Problem:
Duplicate the records below line for line, with no changes.

Task inputs:
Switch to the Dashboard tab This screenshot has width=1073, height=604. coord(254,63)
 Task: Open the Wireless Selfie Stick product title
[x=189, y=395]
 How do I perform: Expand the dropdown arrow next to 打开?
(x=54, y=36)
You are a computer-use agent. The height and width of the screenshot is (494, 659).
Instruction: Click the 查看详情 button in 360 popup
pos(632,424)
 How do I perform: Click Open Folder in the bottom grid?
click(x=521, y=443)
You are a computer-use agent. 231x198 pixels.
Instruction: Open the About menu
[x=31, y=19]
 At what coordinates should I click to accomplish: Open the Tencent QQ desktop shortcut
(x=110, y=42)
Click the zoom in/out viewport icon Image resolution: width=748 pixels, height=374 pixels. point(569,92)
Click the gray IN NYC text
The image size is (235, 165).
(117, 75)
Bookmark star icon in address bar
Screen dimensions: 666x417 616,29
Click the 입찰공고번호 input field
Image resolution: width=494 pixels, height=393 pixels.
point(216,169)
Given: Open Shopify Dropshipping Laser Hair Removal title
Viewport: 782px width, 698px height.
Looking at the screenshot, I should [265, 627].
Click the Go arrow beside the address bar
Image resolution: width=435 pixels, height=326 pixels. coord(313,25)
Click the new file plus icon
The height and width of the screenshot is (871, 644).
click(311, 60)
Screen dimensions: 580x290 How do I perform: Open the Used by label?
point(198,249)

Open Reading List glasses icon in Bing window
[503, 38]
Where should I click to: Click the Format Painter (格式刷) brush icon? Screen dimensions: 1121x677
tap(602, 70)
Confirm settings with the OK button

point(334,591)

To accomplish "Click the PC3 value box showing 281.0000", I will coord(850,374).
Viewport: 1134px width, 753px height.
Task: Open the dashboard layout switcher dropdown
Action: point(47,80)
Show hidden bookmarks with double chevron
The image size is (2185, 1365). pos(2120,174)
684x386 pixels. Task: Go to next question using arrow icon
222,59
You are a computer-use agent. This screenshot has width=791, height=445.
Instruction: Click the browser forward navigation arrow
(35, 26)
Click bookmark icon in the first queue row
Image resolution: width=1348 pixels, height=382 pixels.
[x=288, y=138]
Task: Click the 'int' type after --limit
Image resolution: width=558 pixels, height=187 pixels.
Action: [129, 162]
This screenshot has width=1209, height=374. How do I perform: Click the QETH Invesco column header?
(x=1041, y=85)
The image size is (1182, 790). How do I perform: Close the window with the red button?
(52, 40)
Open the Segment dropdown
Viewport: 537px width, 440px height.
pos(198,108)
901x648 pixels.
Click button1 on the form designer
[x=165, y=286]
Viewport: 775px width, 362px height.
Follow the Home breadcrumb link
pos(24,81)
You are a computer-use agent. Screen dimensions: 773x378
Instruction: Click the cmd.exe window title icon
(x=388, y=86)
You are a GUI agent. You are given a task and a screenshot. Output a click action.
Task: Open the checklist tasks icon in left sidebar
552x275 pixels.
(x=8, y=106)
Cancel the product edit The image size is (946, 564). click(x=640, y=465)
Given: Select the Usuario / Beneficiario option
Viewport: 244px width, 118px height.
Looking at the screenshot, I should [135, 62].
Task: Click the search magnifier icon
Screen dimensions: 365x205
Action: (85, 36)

Exercise result:
Switch to the Dashboard tab This screenshot has width=1073, height=604. coord(254,63)
 Task: Open the Wireless Selfie Stick product title
[x=189, y=395]
 How do I perform: Expand the dropdown arrow next to 打开?
(x=54, y=36)
You are a computer-use agent. The height and width of the screenshot is (494, 659).
Instruction: Click the 查看详情 button in 360 popup
pos(632,424)
 How do I perform: Click Open Folder in the bottom grid?
click(x=521, y=443)
You are a computer-use agent. 231x198 pixels.
Instruction: Open the About menu
[x=31, y=19]
 At what coordinates should I click to accomplish: Open the Tencent QQ desktop shortcut
(x=110, y=42)
Click the zoom in/out viewport icon Image resolution: width=748 pixels, height=374 pixels. point(569,92)
Click the gray IN NYC text
The image size is (235, 165).
(117, 75)
Bookmark star icon in address bar
Screen dimensions: 666x417 616,29
Click the 입찰공고번호 input field
Image resolution: width=494 pixels, height=393 pixels.
point(216,169)
Given: Open Shopify Dropshipping Laser Hair Removal title
Viewport: 782px width, 698px height.
Looking at the screenshot, I should [265, 627].
Click the Go arrow beside the address bar
Image resolution: width=435 pixels, height=326 pixels. coord(313,25)
Click the new file plus icon
The height and width of the screenshot is (871, 644).
click(311, 60)
Screen dimensions: 580x290 How do I perform: Open the Used by label?
point(198,249)

Open Reading List glasses icon in Bing window
[503, 38]
Where should I click to: Click the Format Painter (格式刷) brush icon? Screen dimensions: 1121x677
tap(602, 70)
Confirm settings with the OK button

point(334,591)

To accomplish "Click the PC3 value box showing 281.0000", I will coord(850,374).
Viewport: 1134px width, 753px height.
Task: Open the dashboard layout switcher dropdown
Action: point(47,80)
Show hidden bookmarks with double chevron
The image size is (2185, 1365). pos(2120,174)
684x386 pixels. Task: Go to next question using arrow icon
222,59
You are a computer-use agent. This screenshot has width=791, height=445.
Instruction: Click the browser forward navigation arrow
(35, 26)
Click bookmark icon in the first queue row
Image resolution: width=1348 pixels, height=382 pixels.
[x=288, y=138]
Task: Click the 'int' type after --limit
Image resolution: width=558 pixels, height=187 pixels.
Action: [129, 162]
This screenshot has width=1209, height=374. How do I perform: Click the QETH Invesco column header?
(x=1041, y=85)
The image size is (1182, 790). How do I perform: Close the window with the red button?
(52, 40)
Open the Segment dropdown
Viewport: 537px width, 440px height.
pos(198,108)
901x648 pixels.
Click button1 on the form designer
[x=165, y=286]
Viewport: 775px width, 362px height.
Follow the Home breadcrumb link
pos(24,81)
You are a computer-use agent. Screen dimensions: 773x378
Instruction: Click the cmd.exe window title icon
(x=388, y=86)
You are a GUI agent. You are given a task and a screenshot. Output a click action.
Task: Open the checklist tasks icon in left sidebar
552x275 pixels.
(x=8, y=106)
Cancel the product edit The image size is (946, 564). click(x=640, y=465)
Given: Select the Usuario / Beneficiario option
Viewport: 244px width, 118px height.
Looking at the screenshot, I should [135, 62].
Task: Click the search magnifier icon
Screen dimensions: 365x205
Action: (85, 36)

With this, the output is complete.